• **WHAT THE TASK ASKS**: Type the records out again in full, exactly.
[[ SOURCE MATERIAL, beginning ]]
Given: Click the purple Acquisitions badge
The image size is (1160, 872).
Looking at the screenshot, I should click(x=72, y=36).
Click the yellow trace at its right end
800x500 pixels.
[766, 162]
[[ SOURCE MATERIAL, end ]]
• **EXPECTED OUTPUT**:
Given: Click the purple Acquisitions badge
The image size is (1160, 872).
Looking at the screenshot, I should click(x=72, y=36).
Click the yellow trace at its right end
800x500 pixels.
[766, 162]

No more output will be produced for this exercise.